In un discorso in cui ha ripetuto molte volte la parola “insieme”, Draghi ha citato i numeri drammatici della recessione, che ha causato come ai tempi della guerra una distruzione di capitale fisico ma anche di capitale umano. L’ex capo della Bce ha richiamato i principi del multilateralismo, disattesi da USA e Cina ma non dall’Europa, ma ha anche avvertito sui rischi dell’euroscetticismo e del populismo. La risposta europea è stata una attenuazione o una sospensione delle regole di stabilità finanziaria. Per Draghi bisogna passare dalla sospensione alla creazione di nuove regole adeguate alla situazione, riformando l’esistente senza abbandonare i principi della solidarietà e del multilateralismo.

COME NEL DOPOGUERRA

Come negli anni 70, ha rilevato Draghi, mancano i punti di riferimento, con la conseguenza di politiche erratiche e meno efficaci. Ma, ha aggiunto, questo non è il futuro, che è invece nelle riforme profonde. Come nel dopoguerra, secondo Draghi la ricostruzione deve cominciare prima che la “guerra” finisca. Le regole europee secondo Draghi non andranno riattivate nella forma attuale, e la riflessione deve cominciare subito, con obiettivi chiari: il debito pubblico sarà elevato a lungo, ma sarà sostenibile se utilizzato a fini produttivi. Di qui la distinzione tra debito ‘buono’, vale a dire usato per costruire la ripresa su basi solide, e debito ‘cattivo’, usato a fini improduttivi.
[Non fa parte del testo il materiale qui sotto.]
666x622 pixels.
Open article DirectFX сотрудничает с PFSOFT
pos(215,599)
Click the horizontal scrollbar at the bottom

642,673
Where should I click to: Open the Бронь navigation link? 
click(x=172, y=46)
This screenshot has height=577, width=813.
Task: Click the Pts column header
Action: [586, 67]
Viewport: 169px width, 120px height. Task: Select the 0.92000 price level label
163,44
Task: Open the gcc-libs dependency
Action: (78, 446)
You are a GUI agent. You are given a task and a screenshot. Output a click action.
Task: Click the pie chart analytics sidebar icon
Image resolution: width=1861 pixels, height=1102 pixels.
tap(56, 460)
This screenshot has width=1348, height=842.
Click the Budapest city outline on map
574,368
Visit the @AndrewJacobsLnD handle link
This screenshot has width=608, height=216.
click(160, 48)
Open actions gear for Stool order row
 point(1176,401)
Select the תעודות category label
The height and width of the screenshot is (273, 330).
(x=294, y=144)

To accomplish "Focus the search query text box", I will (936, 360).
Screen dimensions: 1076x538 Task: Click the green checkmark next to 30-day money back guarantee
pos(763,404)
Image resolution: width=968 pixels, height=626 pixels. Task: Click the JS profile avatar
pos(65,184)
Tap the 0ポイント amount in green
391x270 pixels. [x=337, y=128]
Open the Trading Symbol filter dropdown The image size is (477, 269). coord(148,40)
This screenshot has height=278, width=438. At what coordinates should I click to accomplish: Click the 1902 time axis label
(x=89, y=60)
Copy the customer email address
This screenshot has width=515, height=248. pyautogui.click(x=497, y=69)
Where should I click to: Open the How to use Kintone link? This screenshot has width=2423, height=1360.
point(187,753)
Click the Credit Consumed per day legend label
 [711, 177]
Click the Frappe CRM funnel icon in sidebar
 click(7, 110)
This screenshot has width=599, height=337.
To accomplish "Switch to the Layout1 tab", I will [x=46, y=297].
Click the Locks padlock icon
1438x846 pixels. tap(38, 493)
MINISTRO DEL TESORO EUROPEO

Per Draghi la crescita economica è un “imperativo assoluto”, la condizione per la sostenibilità debito, con l’istruzione e l’investimento nei giovani obiettivo numero uno. Draghi vede nel Recovery Fund e nella Next Generation EU un inizio incoraggiante, ma non sufficiente. Per portare avanti queste politiche in modo efficace servono un ministero del Tesoro Europeo e l’Unione Bancaria.